- **WIERSZE ZBIORU DANYCH**:
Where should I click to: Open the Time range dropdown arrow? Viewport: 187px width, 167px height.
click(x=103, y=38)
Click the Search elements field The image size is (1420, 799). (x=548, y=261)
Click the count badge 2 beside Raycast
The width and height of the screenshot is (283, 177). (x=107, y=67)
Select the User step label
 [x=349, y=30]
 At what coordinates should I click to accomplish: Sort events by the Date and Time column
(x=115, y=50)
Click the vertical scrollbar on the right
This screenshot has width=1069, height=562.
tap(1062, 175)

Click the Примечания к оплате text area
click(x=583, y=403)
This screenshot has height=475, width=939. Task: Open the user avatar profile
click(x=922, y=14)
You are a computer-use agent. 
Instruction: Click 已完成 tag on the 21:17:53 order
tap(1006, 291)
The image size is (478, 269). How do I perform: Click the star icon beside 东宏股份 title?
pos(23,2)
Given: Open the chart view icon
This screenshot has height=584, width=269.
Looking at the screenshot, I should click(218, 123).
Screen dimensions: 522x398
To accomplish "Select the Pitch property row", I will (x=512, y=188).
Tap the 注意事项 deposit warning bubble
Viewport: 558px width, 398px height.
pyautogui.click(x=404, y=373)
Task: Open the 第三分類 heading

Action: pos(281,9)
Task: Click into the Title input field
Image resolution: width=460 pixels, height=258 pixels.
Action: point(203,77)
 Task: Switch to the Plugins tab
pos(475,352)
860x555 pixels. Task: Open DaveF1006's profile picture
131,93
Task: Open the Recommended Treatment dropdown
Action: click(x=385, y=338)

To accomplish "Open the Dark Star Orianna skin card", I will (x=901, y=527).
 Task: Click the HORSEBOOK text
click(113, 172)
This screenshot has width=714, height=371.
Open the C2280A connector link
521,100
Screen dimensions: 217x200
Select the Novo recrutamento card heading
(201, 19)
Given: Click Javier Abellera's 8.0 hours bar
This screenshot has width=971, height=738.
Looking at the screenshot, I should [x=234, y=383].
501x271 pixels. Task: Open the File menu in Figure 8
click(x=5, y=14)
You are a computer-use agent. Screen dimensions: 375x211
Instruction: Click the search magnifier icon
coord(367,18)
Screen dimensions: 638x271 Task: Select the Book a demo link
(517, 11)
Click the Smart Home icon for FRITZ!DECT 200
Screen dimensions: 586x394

- **ZADANIE DO WYKONANIA**: Proszę przepisać powyższe wiersze, zamieniając każde wystąpienie „Screen dimensions” na „Screen size” i nie zmieniając niczego poza tym.

- **ODPOWIEDŹ NA ZADANIE**:
Where should I click to: Open the Time range dropdown arrow? Viewport: 187px width, 167px height.
click(x=103, y=38)
Click the Search elements field The image size is (1420, 799). (x=548, y=261)
Click the count badge 2 beside Raycast
The width and height of the screenshot is (283, 177). (x=107, y=67)
Select the User step label
 [x=349, y=30]
 At what coordinates should I click to accomplish: Sort events by the Date and Time column
(x=115, y=50)
Click the vertical scrollbar on the right
This screenshot has width=1069, height=562.
tap(1062, 175)

Click the Примечания к оплате text area
click(x=583, y=403)
This screenshot has height=475, width=939. Task: Open the user avatar profile
click(x=922, y=14)
You are a computer-use agent. 
Instruction: Click 已完成 tag on the 21:17:53 order
tap(1006, 291)
The image size is (478, 269). How do I perform: Click the star icon beside 东宏股份 title?
pos(23,2)
Given: Open the chart view icon
This screenshot has height=584, width=269.
Looking at the screenshot, I should click(218, 123).
Screen size: 522x398
To accomplish "Select the Pitch property row", I will (x=512, y=188).
Tap the 注意事项 deposit warning bubble
Viewport: 558px width, 398px height.
pyautogui.click(x=404, y=373)
Task: Open the 第三分類 heading

Action: pos(281,9)
Task: Click into the Title input field
Image resolution: width=460 pixels, height=258 pixels.
Action: point(203,77)
 Task: Switch to the Plugins tab
pos(475,352)
860x555 pixels. Task: Open DaveF1006's profile picture
131,93
Task: Open the Recommended Treatment dropdown
Action: click(x=385, y=338)

To accomplish "Open the Dark Star Orianna skin card", I will (x=901, y=527).
 Task: Click the HORSEBOOK text
click(113, 172)
This screenshot has width=714, height=371.
Open the C2280A connector link
521,100
Screen size: 217x200
Select the Novo recrutamento card heading
(201, 19)
Given: Click Javier Abellera's 8.0 hours bar
This screenshot has width=971, height=738.
Looking at the screenshot, I should [x=234, y=383].
501x271 pixels. Task: Open the File menu in Figure 8
click(x=5, y=14)
You are a computer-use agent. Screen size: 375x211
Instruction: Click the search magnifier icon
coord(367,18)
Screen size: 638x271 Task: Select the Book a demo link
(517, 11)
Click the Smart Home icon for FRITZ!DECT 200
Screen size: 586x394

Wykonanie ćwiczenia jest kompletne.